The aim of this study was to investigate the B cell-associated transcription factors, Ets-1 and microRNA, miR-326 in systemic lupus erythematosus (SLE) patients, and their correlation with the pathogenesis of SLE.

Method

A total of 44 SLE patients and 20 healthy controls were enrolled in this research, all patients fulfilled the American College of Rheumatology classification criteria for SLE. The mRNA expression of Ets-1 and miR-326 in CD19⁺B cells from SLE patients were examined by qRT-PCR. The percentages of CD19⁺CD138⁺plasma cells were analyzed by Flow cytometry.

Results

We found decreased expression of Ets-1 mRNA in SLE patients compared with the healthy controls ([0.228 (0.145, 0.507)] vs [0.583 (0.452, 0.763)], p = 0.001),while increased expression of miR-326 mRNA in CD19⁺B cells SLE patients compared with the healthy controls([1.092 (0.457, 2.855)] vs [0.685 (0.274, 0.819)], p = 0.008). The percentage of CD19⁺CD138⁺plasma cells in SLE patients was higher than that of healthy controls (0.55 ± 0.21% vs 0.36 ± 0.21%, p = 0.002). Moreover, a negative correlation between expression of Ets-1 mRNA and miR-326 mRNA in CD19⁺B cells was detected (r = − 0.334, p = 0.027).

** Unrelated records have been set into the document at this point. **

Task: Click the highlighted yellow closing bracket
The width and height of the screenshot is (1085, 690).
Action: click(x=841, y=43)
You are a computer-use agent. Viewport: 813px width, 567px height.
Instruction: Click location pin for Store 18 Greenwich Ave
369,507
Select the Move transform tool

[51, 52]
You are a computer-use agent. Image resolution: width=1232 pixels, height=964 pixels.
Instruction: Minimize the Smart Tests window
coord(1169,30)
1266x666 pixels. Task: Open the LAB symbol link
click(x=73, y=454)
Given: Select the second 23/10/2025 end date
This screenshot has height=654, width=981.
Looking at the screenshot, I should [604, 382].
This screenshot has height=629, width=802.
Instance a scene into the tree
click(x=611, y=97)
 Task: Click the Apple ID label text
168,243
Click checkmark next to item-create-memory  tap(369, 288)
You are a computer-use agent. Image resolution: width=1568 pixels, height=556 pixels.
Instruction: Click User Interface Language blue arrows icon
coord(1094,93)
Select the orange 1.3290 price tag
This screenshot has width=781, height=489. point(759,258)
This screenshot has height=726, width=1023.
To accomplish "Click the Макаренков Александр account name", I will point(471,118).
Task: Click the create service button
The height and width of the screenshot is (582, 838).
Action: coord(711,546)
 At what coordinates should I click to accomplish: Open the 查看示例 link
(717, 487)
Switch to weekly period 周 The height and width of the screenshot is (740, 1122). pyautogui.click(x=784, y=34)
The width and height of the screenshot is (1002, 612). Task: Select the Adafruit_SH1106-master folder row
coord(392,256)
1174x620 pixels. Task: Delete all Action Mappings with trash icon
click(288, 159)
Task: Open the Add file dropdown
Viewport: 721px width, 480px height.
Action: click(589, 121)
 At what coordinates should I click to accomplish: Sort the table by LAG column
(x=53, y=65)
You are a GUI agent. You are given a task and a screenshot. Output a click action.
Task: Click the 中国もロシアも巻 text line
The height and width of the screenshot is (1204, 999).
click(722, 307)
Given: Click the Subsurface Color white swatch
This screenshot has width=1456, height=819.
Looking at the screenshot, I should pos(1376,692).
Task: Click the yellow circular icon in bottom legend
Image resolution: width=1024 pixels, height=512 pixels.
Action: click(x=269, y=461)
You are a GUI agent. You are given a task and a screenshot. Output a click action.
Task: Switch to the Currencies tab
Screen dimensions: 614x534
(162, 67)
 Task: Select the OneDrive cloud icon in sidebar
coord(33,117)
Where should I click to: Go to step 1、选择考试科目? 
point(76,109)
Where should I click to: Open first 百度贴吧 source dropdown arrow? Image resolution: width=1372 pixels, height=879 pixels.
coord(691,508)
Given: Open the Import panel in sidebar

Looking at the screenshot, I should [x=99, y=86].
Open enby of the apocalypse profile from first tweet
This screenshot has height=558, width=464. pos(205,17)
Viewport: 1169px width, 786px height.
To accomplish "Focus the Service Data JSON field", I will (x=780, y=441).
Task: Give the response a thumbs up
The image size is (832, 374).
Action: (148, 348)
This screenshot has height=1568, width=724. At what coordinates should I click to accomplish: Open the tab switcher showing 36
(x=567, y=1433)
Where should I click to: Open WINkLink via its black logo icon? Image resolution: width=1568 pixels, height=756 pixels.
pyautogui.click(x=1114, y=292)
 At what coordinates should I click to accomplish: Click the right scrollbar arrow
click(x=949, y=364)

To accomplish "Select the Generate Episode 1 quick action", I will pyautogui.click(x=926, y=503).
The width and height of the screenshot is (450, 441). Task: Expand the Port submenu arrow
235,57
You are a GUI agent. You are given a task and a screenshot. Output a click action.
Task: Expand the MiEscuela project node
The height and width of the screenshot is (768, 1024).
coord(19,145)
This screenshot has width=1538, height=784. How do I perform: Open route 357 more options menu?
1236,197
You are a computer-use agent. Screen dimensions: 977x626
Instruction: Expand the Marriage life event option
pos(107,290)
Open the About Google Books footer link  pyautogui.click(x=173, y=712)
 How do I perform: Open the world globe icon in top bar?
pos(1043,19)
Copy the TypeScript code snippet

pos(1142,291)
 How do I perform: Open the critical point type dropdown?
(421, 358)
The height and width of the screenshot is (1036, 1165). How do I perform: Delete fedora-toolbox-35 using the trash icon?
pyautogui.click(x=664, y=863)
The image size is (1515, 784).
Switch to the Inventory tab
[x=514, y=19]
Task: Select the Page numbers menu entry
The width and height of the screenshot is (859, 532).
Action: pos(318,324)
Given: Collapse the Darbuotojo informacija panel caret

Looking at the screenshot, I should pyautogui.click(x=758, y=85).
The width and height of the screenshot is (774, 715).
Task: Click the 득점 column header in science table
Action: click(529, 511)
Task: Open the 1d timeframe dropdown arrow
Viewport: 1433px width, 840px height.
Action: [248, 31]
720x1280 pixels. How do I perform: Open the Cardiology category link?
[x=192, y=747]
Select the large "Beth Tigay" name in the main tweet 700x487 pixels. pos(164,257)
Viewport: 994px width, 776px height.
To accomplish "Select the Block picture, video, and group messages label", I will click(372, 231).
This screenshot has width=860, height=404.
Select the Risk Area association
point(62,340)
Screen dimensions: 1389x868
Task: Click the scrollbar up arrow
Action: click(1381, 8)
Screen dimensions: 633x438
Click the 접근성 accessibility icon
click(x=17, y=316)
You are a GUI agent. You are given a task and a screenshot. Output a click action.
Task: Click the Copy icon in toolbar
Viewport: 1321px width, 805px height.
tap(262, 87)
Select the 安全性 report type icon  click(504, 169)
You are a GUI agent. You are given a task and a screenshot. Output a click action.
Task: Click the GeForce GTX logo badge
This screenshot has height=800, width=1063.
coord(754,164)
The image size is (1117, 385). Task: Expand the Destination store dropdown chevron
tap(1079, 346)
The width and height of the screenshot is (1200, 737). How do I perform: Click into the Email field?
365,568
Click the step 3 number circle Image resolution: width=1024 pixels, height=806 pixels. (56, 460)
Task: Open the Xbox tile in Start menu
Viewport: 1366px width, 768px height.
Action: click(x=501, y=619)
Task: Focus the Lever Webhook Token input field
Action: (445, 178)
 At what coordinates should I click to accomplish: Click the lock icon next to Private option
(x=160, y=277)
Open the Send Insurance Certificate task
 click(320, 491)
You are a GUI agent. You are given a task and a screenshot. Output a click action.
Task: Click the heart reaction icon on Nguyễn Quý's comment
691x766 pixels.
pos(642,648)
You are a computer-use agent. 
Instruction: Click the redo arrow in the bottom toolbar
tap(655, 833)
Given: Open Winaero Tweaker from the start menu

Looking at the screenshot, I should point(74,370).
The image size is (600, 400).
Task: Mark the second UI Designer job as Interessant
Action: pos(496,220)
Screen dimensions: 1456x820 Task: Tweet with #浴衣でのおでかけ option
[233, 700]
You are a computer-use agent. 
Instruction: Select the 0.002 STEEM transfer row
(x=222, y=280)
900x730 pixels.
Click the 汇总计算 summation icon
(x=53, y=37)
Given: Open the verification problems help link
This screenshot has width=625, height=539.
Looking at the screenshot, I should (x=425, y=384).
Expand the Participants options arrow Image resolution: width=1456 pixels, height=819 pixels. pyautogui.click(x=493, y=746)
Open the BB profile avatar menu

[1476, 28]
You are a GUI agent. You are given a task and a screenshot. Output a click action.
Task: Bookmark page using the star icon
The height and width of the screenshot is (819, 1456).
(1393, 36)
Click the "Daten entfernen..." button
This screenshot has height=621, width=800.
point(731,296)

A significant association between the occurrences of CD19⁺CD138⁺plasma cells and the levels of Ets-1 mRNA and miR-326 mRNA was observed (r = − 0.417, p = 0.005 and r = 0.482, p = 0.001, respectively).

Conclusions

Our results suggest that miR-326 might promote B cells differentiation by targeting Ets-1, a negative regulator of B cells differentiation and therefore participate in the pathogenesis of SLE.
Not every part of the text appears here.